◆ EXERCISE TEXT
[Start of Attachment]
You've got to get mad

 

 I need to create classic recipes. It is the avalanche in me that cannot be stopped. I love seafood. I make excellent mussels. Sweet vermouth, PEI mussels, cream, portabello mushrooms, shallots, garlic, cilantro, bacon. Maybe a Thai chili or two if I want to cook on the wild side.  My oh my!


But now, I NEEEEEEEED to make a lobster thermidor, a favorite back in1960s-70s entertaining. The food from those old black-tie dinner party meals is rising into view once again. I know there can be wild spins on what we can do with a meal that Julia Child championed us out of our collective trepidation. 60 years later we are tampering with the maverick. But take your rest here for a moment to cook at the station of that wonderful woman who brought the housewives out of the dark ages, showing us all that family dinner had no limits. Even more so, Julia showed us that ambition and creativity were not owned by men alone. She like my grandmother, did so in a world that said otherwise. But wow! I digress!


I make amazing grilled oysters. They are simple, but there are so many ways to make them. Time is the biggest obstacle. Like the great Warren Zevon said, Life will kill ya'. I have ideas to make one wonderful thing after another. By the time I got home from work or the grocery store, my energy and ambition had long since left me. It is a mystery where it goes.

There it is, the antagonist in this blog shows its ugly head at the beginning of paragraph four. Time and energy, are those elusive things that none of us seem to have. We don't have time and so we compromise. Even worse, we figuratively have these little people standing on our shoulders, whispering in our ears: "You can't do it." Time assaults us, commercial dictators assault us, and we feel drained. The hyper-sensory trip we undertake daily is a long, LONG way from the days back in 1977 when I was white-washing cement walls on a summer afternoon.

The fact is, we have to fight against what seems to be an invisible weight that was never there before. I would attribute it to getting older but I know for sure that is not the cause. It is something else. Young and old alike, we all seem to be suffering. This means we have to channel the great Outlaw Josey Wales: "Now remember, things  look bad and it looks like you're not gonna make it, then  you gotta get mean. I mean  plumb, mad-dog mean. 'Cause if you lose your head and you give  up then you neither live nor win. That's just the way it is."
[End of Attachment]
◆ WORK INSTRUCTIONS
1. In the blog post, in what year was the writer white-washing cement walls on a summer afternoon?
2. Extract everything from "But now, I NEEEEEEEED" down to "wow! I digress!" in the blog post.
The items come from a separate source unrelated to the blog post.

Dataset excerpts
[Start of Attachment]
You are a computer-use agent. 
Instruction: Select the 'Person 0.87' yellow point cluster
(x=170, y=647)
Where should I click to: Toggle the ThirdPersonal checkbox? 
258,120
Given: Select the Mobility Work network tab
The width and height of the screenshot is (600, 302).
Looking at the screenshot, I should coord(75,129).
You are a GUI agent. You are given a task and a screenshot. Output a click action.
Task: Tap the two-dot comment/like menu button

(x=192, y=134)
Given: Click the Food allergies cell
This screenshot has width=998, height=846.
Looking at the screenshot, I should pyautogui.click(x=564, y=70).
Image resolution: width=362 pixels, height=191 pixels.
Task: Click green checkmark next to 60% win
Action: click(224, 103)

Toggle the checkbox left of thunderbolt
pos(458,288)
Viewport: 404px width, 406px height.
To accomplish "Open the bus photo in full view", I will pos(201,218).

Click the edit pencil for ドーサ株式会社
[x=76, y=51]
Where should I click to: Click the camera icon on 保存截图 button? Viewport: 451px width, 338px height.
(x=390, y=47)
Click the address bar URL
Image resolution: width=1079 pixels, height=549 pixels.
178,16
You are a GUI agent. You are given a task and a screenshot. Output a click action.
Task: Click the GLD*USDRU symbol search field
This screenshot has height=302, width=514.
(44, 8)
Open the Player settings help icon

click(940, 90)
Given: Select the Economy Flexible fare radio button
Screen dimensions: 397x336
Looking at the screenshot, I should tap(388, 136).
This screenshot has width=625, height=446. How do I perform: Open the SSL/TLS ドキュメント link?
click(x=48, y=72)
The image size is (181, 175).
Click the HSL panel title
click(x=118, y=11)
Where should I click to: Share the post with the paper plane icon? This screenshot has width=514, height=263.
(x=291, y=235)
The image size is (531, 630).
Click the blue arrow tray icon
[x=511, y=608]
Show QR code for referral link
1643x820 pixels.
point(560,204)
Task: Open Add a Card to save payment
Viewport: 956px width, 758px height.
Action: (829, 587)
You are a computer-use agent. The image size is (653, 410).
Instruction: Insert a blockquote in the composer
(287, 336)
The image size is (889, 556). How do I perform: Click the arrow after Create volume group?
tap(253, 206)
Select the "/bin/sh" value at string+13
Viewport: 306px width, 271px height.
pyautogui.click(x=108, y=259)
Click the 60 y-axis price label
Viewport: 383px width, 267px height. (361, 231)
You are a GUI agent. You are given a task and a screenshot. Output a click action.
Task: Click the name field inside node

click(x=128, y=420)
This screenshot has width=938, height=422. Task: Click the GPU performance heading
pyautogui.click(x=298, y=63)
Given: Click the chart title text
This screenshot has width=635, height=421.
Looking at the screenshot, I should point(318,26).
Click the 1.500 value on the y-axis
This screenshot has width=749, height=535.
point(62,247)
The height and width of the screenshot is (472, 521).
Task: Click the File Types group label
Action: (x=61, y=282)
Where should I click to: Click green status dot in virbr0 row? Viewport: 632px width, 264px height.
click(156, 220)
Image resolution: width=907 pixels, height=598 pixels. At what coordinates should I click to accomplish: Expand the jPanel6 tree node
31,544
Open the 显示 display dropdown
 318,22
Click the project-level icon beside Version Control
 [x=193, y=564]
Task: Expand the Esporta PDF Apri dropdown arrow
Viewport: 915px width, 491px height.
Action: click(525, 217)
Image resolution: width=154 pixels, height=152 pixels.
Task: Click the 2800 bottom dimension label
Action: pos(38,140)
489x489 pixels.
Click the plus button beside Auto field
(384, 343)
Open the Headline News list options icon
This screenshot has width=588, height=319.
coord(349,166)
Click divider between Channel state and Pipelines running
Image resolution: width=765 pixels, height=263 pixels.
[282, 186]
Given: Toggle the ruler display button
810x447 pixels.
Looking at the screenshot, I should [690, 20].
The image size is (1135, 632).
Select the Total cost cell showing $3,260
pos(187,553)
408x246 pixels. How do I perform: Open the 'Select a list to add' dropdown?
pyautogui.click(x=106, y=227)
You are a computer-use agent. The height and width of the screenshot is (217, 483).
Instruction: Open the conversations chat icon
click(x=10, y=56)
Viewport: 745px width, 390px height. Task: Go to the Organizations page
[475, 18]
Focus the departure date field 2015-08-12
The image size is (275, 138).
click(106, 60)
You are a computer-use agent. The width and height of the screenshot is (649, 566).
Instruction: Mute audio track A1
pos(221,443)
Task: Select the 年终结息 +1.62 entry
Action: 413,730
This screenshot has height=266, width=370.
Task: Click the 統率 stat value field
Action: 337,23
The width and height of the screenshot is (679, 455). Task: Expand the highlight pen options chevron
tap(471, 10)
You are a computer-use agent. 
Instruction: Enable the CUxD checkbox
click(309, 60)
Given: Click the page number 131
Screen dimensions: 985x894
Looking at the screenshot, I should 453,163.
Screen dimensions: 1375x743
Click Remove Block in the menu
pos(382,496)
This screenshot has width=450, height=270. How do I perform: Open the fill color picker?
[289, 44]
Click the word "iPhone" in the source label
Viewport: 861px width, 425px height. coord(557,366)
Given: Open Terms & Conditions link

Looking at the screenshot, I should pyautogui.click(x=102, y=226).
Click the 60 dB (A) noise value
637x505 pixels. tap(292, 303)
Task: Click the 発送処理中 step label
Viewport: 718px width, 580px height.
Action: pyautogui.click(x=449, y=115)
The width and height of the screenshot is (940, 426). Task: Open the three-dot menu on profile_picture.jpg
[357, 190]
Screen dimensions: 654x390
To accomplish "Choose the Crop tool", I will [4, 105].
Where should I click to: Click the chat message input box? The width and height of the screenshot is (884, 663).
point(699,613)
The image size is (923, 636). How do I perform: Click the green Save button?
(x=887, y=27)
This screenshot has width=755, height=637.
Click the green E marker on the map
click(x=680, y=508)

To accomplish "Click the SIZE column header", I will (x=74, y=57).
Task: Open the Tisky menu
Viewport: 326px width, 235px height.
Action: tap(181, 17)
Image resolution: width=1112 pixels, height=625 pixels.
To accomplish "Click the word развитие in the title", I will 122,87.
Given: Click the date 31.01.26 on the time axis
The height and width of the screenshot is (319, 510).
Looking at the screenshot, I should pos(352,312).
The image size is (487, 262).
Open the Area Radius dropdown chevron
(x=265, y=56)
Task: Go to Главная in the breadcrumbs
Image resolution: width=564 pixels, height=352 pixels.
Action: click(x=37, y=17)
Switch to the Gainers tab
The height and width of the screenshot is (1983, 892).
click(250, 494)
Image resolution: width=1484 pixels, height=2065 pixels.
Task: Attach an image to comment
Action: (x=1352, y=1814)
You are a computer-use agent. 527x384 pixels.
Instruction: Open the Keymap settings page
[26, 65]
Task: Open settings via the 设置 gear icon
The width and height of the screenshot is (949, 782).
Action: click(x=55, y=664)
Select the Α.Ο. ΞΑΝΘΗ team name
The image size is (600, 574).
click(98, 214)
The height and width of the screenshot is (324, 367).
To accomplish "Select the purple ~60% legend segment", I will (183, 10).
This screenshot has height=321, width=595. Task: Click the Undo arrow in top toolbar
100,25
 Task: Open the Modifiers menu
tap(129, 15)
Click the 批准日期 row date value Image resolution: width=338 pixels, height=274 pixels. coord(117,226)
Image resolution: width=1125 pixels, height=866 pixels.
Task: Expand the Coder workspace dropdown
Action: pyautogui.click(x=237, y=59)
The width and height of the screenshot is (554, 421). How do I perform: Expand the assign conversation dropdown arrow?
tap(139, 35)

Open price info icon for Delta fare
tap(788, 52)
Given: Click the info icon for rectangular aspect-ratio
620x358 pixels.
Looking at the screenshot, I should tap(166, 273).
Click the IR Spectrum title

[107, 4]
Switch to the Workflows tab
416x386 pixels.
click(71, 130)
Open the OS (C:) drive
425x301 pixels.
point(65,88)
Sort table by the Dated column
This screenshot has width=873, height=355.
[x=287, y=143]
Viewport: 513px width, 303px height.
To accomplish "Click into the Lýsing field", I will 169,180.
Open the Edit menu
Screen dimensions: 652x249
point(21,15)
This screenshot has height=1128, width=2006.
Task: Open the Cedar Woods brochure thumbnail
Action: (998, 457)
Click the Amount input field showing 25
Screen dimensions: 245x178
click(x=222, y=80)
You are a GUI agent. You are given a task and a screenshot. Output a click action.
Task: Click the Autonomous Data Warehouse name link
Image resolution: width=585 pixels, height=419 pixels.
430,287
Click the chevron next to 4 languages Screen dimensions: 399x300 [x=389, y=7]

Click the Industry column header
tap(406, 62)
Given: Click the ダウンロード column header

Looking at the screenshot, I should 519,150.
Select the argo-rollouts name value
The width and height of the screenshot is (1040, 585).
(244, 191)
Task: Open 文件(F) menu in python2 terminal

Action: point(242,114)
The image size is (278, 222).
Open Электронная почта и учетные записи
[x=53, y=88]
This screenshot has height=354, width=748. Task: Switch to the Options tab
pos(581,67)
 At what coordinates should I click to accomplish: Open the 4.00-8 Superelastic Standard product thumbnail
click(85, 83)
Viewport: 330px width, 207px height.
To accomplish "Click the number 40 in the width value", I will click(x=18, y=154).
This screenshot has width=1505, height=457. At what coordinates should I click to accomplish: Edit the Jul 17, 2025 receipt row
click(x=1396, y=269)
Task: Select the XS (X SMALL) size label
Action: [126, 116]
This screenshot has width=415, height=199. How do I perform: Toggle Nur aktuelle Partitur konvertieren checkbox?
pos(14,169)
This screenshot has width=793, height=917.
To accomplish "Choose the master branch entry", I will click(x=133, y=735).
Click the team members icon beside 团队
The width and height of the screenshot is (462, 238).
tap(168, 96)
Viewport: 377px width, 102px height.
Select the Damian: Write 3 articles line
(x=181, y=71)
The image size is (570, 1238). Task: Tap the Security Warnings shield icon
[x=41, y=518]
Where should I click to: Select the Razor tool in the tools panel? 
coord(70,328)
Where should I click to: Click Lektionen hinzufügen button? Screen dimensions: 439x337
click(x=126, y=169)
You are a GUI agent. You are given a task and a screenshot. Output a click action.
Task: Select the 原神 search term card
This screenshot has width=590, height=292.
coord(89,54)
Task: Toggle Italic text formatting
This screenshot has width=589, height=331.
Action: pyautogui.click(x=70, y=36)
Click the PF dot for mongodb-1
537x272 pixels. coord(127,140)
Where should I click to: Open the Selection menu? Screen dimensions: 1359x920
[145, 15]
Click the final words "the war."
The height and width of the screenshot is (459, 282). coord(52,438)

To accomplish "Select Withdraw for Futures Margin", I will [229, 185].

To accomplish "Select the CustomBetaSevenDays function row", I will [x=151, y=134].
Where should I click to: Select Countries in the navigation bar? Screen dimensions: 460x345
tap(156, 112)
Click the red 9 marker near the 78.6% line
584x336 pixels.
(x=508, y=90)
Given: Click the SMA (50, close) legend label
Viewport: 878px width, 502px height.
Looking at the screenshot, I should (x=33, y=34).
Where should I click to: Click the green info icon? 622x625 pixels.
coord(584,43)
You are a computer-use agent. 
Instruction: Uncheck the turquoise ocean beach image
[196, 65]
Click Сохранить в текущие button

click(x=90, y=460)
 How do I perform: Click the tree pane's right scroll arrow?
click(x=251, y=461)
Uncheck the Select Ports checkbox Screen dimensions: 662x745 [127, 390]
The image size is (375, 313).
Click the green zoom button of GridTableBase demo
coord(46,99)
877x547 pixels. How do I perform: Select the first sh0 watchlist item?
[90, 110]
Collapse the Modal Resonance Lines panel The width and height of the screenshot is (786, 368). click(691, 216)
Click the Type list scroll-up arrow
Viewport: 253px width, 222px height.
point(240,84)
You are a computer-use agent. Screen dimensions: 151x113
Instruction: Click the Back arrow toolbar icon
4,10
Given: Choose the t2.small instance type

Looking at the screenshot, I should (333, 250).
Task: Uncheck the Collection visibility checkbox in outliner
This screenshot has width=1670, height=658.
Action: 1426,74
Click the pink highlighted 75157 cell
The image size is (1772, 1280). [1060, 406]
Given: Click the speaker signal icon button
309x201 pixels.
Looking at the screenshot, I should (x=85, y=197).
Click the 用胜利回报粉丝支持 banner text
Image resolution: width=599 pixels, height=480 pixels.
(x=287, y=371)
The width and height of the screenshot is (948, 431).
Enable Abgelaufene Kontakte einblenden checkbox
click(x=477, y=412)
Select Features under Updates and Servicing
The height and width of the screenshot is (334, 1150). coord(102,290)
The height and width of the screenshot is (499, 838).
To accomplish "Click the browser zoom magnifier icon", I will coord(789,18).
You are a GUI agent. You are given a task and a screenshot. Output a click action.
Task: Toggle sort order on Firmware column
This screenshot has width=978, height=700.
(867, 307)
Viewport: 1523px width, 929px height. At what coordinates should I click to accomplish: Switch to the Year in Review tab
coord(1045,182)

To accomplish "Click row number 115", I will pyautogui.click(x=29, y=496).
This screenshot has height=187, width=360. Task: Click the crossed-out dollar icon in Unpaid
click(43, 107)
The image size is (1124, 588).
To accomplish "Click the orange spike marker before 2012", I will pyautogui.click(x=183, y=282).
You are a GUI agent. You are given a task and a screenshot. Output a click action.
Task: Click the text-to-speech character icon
[End of Attachment]
◆ PER-TASK ANSWERS
1. 1977

2.
But now, I NEEEEEEEED to make a lobster thermidor, a favorite back in1960s-70s entertaining. The food from those old black-tie dinner party meals is rising into view once again. I know there can be wild spins on what we can do with a meal that Julia Child championed us out of our collective trepidation. 60 years later we are tampering with the maverick. But take your rest here for a moment to cook at the station of that wonderful woman who brought the housewives out of the dark ages, showing us all that family dinner had no limits. Even more so, Julia showed us that ambition and creativity were not owned by men alone. She like my grandmother, did so in a world that said otherwise. But wow! I digress!